Desvario Global
- Vai pegar fogo! Vai pegar fogo!
- Então traz a gasolina e viva São João!
Ontem encontrei estacionado um dos meus carros prediletos, um Buick Riviera 1973 dourado, peça de colecionador. Aliás, adoro os carrões americanos do início da década de 70. Puro delírio, insensatez, surrealismo histórico; l'age d'or da inconsciência social, enfim uma obra de arte. O Riviera 1973 é uma das melhores demonstrações da clara inventividade e desvario americano. Deve ter mais de 7 metros de comprimento, lugar para dois passageiros cômodos, outros dois nem tanto; uma carroceria imensa, mas fluida, detalhes geniais como a janela traseira. Ele não anda; navega pelas estradas! Bebe tanto que é necessário tomar cuidado ao acelerar para que o pé não seja sugado pelo carburador.
A crise do petróleo que começa neste mesmo ano de 1973 infelizmente extermina esta geração de desenho de carrocerias (verdadeiros "brontozautos") e acaba gerando outras obras primas do autismo: Ford Pinto, AMC Gremlin dentre outros. Os americanos chamavam bravamente estes de "compactos" e ou "econômicos". Gosto mais da expressão "encolhidos". Compará-los com seus concorrentes europeus e japoneses é mais que difícil, é quase covardia.
É a crise de 1973 que vai tirar a bicicleta de sua maior depressão trazendo-a de volta a pauta do dia principalmente na Europa, em especial na Holanda.
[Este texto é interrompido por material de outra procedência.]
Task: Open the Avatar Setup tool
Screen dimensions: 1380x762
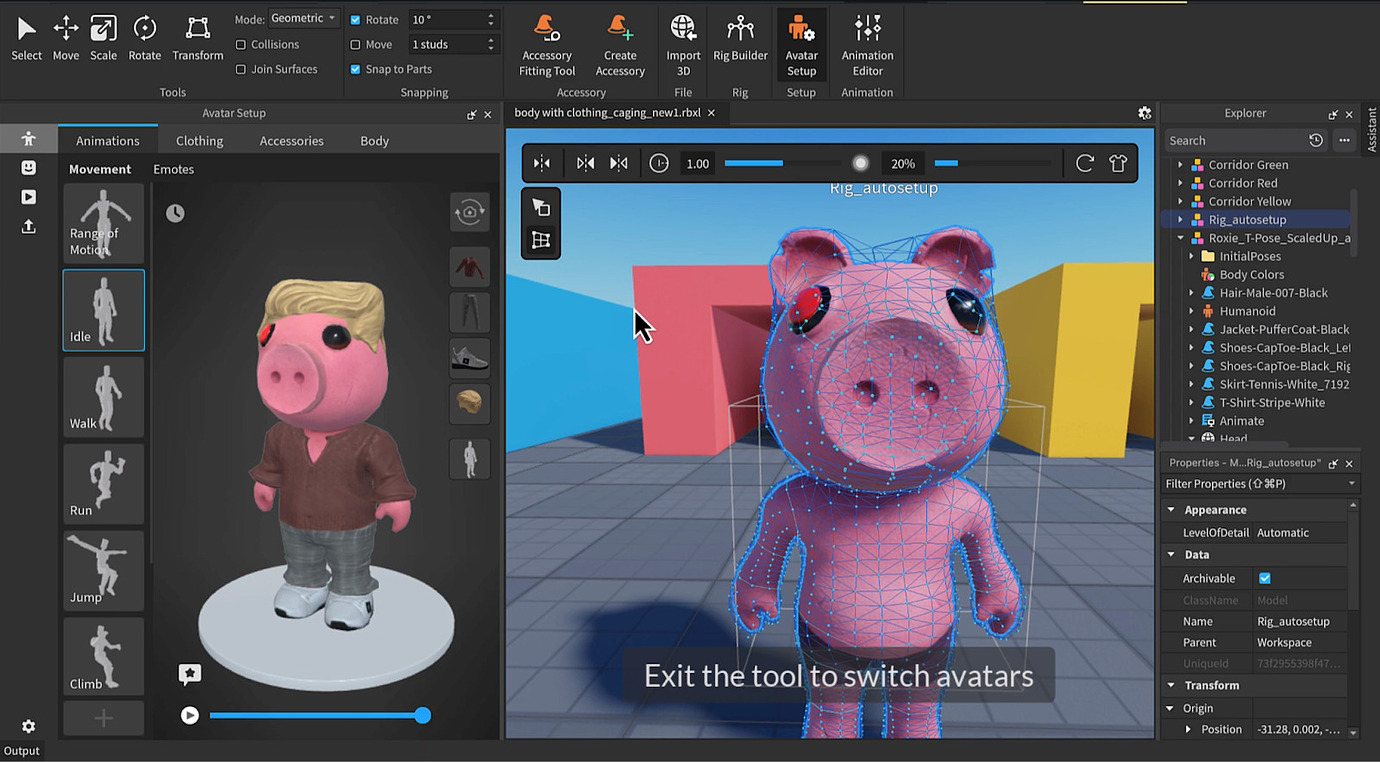Action: click(800, 40)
Por mais um acidente histórico os Americanos, sempre na mesma toada de só enxergar o próprio umbigo, fazem uma pesquisa (Schwinn) que comprava que a bicicleta estava esquecida não só pela ostentação do automóvel, mas também porque sua qualidade tinha virado um lixo. Como pode o lixo concorrer com o luxo?
É muito provável que a racionalidade do Europeu não inventasse o BMX e depois o mountain bike. Eles tinham o ciclocross e ciclismo de estrada, para que inventar modalidades novas? Aliás, diga-se de passagem, lutaram ferozmente contra qualquer novidade. Aí entra a força do "American Way of Life" que sem querer cria não só modalidades novas, mas de quebra ressuscita a bicicleta. A brincadeira de criança virou o jogo, coisa de Guerra nas Estrelas. E o cartesianismo, disciplina e praticidade da história da bicicleta européia se curva ao "easy rider", "for fun!", "fucking good", e os etc do moutain bike.
E não é que os malucos fizeram de novo! Primeiro criam a Electra e logo depois a Amsterdam da própria Electra. É o revés, o antípoda do delírio do Buick Riviera 1973. O pessoal da Electra saiu atrás de quem mesmo gostando de bicicletas não pedala e descobriram que um dos principais fatores é que eles não conseguem apoiar o pé por completo no chão quando estão parados. Partindo daí criaram um desenho de quadro chamado de "full-foot" ou pé inteiro. E aí olharam para o Velho Continente e descobriram que a Holanda e Amsterdam tem umas bicicletas maravilhosas para transporte. E fizeram mais, misturaram o novo desenho de quadro com o movimento central avançado (full-foot) com as bicicletas holandesas e lançaram a Electra Amsterdan. E a mais importante revista especializada deles, a Bycicling, testa uma e descobre que bicicleta pode ser algo mais "em cima". Lembra a música maravilhosa música de Gerswin Rhapsody in blue e sua abertura jazzística.
Neste mundo de imbecilidades que nos levam a esta brutal crise ambiental a junção do que pode parecer delírio e da correção cartesiana acaba se transformando numa revolução. A bicicleta pós mountain bikes sofisticadas, parece estar reencontrando seu caminho na simplicidade do desenho que invadiu o mundo no início do século XX. O mountain bike de certa forma se transformou em um Buick Riviera 1973, que no caso seriam as SUVs que estão por aí. Mas o que a maioria quer mesmo é uma bicicleta tradicional, parecida com as européias; ou seja: um modo de transporte simples e funcional - ponto.